** TEXT BLOCK **
************

Each Pomegranate Prize awardee receives $15,000 to generate new educational ventures and their own evolution as leaders in their communities and in Jewish education. In addition, over a three-year period and through Foundation-sponsored events, recipients interact and engage with thought leaders and extraordinary educators from across the spectrum of Jewish life.

The 2015 cohort joins an expanding network of up and coming Jewish educators—there are now 25 in the group. Together, they represent some of the most talented and creative young leaders working in the field today.

“We are aware that within the field of Jewish education writ large, there is attrition happening,” said Harlene Appelman, Executive Director of The Covenant Foundation. “The Pomegranate Prize is our attempt to acknowledge that challenge and in response, bolster and retain idealistic, creative and energetic professionals in the field.”

Biographical snapshots of the 2015 Pomegranate Prize recipients:

Erica Belkin Allen has served as Assistant Director of Congregational Education at Chizuk Amuno Congregation in Baltimore, MD since the fall of 2012. She received her B.A. from Wesleyan University in 2008, graduating with honors in History and a concentration in Religion, and her M.A. in Jewish Education from the Baltimore Hebrew Institute at Towson University in 2013. In 2014, Erica was elected to a Zeitler Fellowship, awarded to young Jewish adults for their advocacy of Jewish causes and community. Erica splits her time between teaching middle school for Chizuk Amuno’s Krieger Schechter Day School and Rosenbloom Religious School, running family and youth programs, and rethinking how to best engage students as they move past the milestone of b’nei mitzvah. She is currently working on redesigning the middle school Judaic curriculum. When she is not working, she is gardening, hosting Shabbat dinners, or doing outreach work for Baltimore’s young adult Jewish community.

************

** PROVIDED DATA **
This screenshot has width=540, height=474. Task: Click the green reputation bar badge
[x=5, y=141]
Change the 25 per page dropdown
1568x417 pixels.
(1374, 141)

************

** WHAT TO WORK ON **
a – Reproduce the Pomegranate Prize passage word for word, in full.
b – In the rows, from the line containing "Change the 25 per page dropdown" through the last row, swap "dropdown" for "menu" and leave everything else as is. Return only those lines.
The passage and the rows have nothing to do with each other.

** THE REPLIES **
a –
Each Pomegranate Prize awardee receives $15,000 to generate new educational ventures and their own evolution as leaders in their communities and in Jewish education. In addition, over a three-year period and through Foundation-sponsored events, recipients interact and engage with thought leaders and extraordinary educators from across the spectrum of Jewish life.

The 2015 cohort joins an expanding network of up and coming Jewish educators—there are now 25 in the group. Together, they represent some of the most talented and creative young leaders working in the field today.

“We are aware that within the field of Jewish education writ large, there is attrition happening,” said Harlene Appelman, Executive Director of The Covenant Foundation. “The Pomegranate Prize is our attempt to acknowledge that challenge and in response, bolster and retain idealistic, creative and energetic professionals in the field.”

Biographical snapshots of the 2015 Pomegranate Prize recipients:

Erica Belkin Allen has served as Assistant Director of Congregational Education at Chizuk Amuno Congregation in Baltimore, MD since the fall of 2012. She received her B.A. from Wesleyan University in 2008, graduating with honors in History and a concentration in Religion, and her M.A. in Jewish Education from the Baltimore Hebrew Institute at Towson University in 2013. In 2014, Erica was elected to a Zeitler Fellowship, awarded to young Jewish adults for their advocacy of Jewish causes and community. Erica splits her time between teaching middle school for Chizuk Amuno’s Krieger Schechter Day School and Rosenbloom Religious School, running family and youth programs, and rethinking how to best engage students as they move past the milestone of b’nei mitzvah. She is currently working on redesigning the middle school Judaic curriculum. When she is not working, she is gardening, hosting Shabbat dinners, or doing outreach work for Baltimore’s young adult Jewish community.

b –
Change the 25 per page menu
1568x417 pixels.
(1374, 141)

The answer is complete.